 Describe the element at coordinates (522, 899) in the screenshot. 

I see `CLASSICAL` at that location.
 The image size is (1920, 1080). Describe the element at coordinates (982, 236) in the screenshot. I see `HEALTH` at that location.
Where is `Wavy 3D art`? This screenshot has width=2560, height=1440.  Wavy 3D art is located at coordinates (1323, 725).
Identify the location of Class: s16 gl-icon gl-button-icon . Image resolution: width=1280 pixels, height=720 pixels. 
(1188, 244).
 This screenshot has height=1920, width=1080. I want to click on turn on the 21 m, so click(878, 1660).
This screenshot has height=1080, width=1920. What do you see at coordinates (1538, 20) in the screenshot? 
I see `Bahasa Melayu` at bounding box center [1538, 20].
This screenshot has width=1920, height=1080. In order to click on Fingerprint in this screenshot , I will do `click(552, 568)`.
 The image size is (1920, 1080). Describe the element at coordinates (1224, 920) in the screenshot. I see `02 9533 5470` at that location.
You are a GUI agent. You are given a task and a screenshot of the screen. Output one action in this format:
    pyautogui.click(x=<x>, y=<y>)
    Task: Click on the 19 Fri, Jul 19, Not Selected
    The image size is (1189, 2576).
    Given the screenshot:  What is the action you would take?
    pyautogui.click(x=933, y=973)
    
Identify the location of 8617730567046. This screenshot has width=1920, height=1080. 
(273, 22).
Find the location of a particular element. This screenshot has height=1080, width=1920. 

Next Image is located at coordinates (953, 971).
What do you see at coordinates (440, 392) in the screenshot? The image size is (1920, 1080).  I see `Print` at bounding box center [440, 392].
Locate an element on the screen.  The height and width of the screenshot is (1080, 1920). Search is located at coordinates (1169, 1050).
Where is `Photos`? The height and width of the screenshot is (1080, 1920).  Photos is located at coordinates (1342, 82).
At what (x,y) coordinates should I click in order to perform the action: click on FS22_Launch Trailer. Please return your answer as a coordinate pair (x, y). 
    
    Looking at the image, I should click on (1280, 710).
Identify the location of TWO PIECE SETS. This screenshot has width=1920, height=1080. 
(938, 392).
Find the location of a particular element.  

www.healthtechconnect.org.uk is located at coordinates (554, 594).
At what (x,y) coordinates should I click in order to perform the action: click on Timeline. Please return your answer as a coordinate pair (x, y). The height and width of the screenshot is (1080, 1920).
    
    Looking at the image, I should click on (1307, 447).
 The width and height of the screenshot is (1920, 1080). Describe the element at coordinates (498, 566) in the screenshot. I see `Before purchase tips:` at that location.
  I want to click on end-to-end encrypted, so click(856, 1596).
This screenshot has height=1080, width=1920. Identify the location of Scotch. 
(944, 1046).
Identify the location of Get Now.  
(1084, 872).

THE EXERCISE | Rewrite the rows above as a numbered list, leaving out the blank lines.

THE RESULT |
1.  Describe the element at coordinates (522, 899) in the screenshot. 
2. I see `CLASSICAL` at that location.
3.  The image size is (1920, 1080). Describe the element at coordinates (982, 236) in the screenshot. I see `HEALTH` at that location.
4. Where is `Wavy 3D art`? This screenshot has width=2560, height=1440.  Wavy 3D art is located at coordinates (1323, 725).
5. Identify the location of Class: s16 gl-icon gl-button-icon . Image resolution: width=1280 pixels, height=720 pixels. 
6. (1188, 244).
7.  This screenshot has height=1920, width=1080. I want to click on turn on the 21 m, so click(878, 1660).
8. This screenshot has height=1080, width=1920. What do you see at coordinates (1538, 20) in the screenshot? 
9. I see `Bahasa Melayu` at bounding box center [1538, 20].
10. This screenshot has width=1920, height=1080. In order to click on Fingerprint in this screenshot , I will do `click(552, 568)`.
11.  The image size is (1920, 1080). Describe the element at coordinates (1224, 920) in the screenshot. I see `02 9533 5470` at that location.
12. You are a GUI agent. You are given a task and a screenshot of the screen. Output one action in this format:
13.     pyautogui.click(x=<x>, y=<y>)
14.     Task: Click on the 19 Fri, Jul 19, Not Selected
15.     The image size is (1189, 2576).
16.     Given the screenshot:  What is the action you would take?
17.     pyautogui.click(x=933, y=973)
18. Identify the location of 8617730567046. This screenshot has width=1920, height=1080. 
19. (273, 22).
20. Find the location of a particular element. This screenshot has height=1080, width=1920. 
21. Next Image is located at coordinates (953, 971).
22. What do you see at coordinates (440, 392) in the screenshot? The image size is (1920, 1080).  I see `Print` at bounding box center [440, 392].
23. Locate an element on the screen.  The height and width of the screenshot is (1080, 1920). Search is located at coordinates (1169, 1050).
24. Where is `Photos`? The height and width of the screenshot is (1080, 1920).  Photos is located at coordinates (1342, 82).
25. At what (x,y) coordinates should I click in order to perform the action: click on FS22_Launch Trailer. Please return your answer as a coordinate pair (x, y). 
26.     Looking at the image, I should click on (1280, 710).
27. Identify the location of TWO PIECE SETS. This screenshot has width=1920, height=1080. 
28. (938, 392).
29. Find the location of a particular element.  
30. www.healthtechconnect.org.uk is located at coordinates (554, 594).
31. At what (x,y) coordinates should I click in order to perform the action: click on Timeline. Please return your answer as a coordinate pair (x, y). The height and width of the screenshot is (1080, 1920).
32.     Looking at the image, I should click on (1307, 447).
33.  The width and height of the screenshot is (1920, 1080). Describe the element at coordinates (498, 566) in the screenshot. I see `Before purchase tips:` at that location.
34.   I want to click on end-to-end encrypted, so click(856, 1596).
35. This screenshot has height=1080, width=1920. Identify the location of Scotch. 
36. (944, 1046).
37. Identify the location of Get Now.  
38. (1084, 872).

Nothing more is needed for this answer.